Senior Liberal Democrats are getting very rattled by the rebellion. I'm hearing tales of angry rows and confrontations with rebel peers being told that they are damaging our General Election chances as if being associated with a measure like this wouldn't. It sounds like peers have had the sort of pressure put on them that would make even a Labour whip from the Blair days blush.I hope that the Lib Dem peers will continue to vote against the changes Chris Grayling wants to make to judicial review. They are right and Lib Dem MPs, with the honourable exception of Sarah Teather, are wrong.
As so often, I am left puzzling at the what the Lib Dem leadership is trying to achieve. There has been no explanation given to party members; there is nothing about judicial review in the Coalition Agreement.
The Liberal Democrats have spent years making themselves the natural party for people who support civil liberties. In 2007 Nick Clegg even vowed to go to prison rather than carry an ID card.

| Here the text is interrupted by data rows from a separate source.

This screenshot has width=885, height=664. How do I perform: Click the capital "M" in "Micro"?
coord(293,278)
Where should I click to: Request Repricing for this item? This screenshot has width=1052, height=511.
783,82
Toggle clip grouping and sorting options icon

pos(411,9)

Now we have abandoned those voters and are looking to win the support of people who think the courts are on the side of the criminal and judges are too soft - or something like that.
At the heart of this mess, I suspect, lies the idea that a party can continually reposition itself. Find out what the voters want and start saying the same thing. If the philosophy you fought the last election on is no longer popular, then junk it.
The trouble is, this approach to politics does not work. The old voters you have abandoned, with some reason, feel let down. The new voters do not trust you.
So let's have a bit of Liberal ideology here. Lib Dem peers should hold firm.